The feeling was complicated for me. And I would later learn it was for him as well.

The newfound assertion of D’Angelo as a sex symbol because of the video contributed significantly to the album’s commerical performance. At the same time, the “Untitled” video was as much of a stark departure from his chaste church upbringing as it was for me. Questlove, who served as producer for Voodoo and musical director for "The Voodoo Tour," claimed that D’Angleo, as a result his sex symbol status, “...wants to get fat. He doesn’t want his braider braiding every nook and cranny of his hair. He doesn’t wanna have to have ripples in his stomach. He doesn’t want the pressure of being 'Untitled' the video.”

20 years have passed since D’Angelo gave us Voodoo. For nostalgia's sake, I listened to the album the other day as a now 34-year-old woman, reflecting on D’Angelo’s duality, as well as my own. It goes without saying that our experiences and expectations as a Black man and Black woman in the eyes of God were, and are, different. But what is true for the both of us—children of the church taught to honor and glorify God in all that we do, is that Voodoo proved to be a stark departure from the word. Within this classic body of work, he sought to reckon with sexuality, drugs, fatherhood, romance, mental health and generational curses.
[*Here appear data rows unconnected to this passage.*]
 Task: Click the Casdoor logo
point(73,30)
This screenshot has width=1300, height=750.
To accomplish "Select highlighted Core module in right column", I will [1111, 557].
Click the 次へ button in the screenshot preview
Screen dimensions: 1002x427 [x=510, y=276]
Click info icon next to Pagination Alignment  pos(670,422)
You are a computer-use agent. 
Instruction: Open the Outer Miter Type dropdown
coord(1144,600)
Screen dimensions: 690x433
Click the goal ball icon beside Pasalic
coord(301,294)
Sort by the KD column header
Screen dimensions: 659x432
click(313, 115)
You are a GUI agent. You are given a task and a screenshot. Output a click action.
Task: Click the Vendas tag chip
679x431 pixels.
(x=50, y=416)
In Voodoo we are presented with an artist examining the origins of his beginnings, being in the world and fighting, fighting, to not be swallowed up in it. And “Untitled” for me, remains a pivotal moment in my unique, yet beautiful transition into understanding my sexual power and autonomy. “Untitled” represents the mark where I learned the power of lust—reclaiming my sexuality as something that was indeed sacred, but ratified through my own will.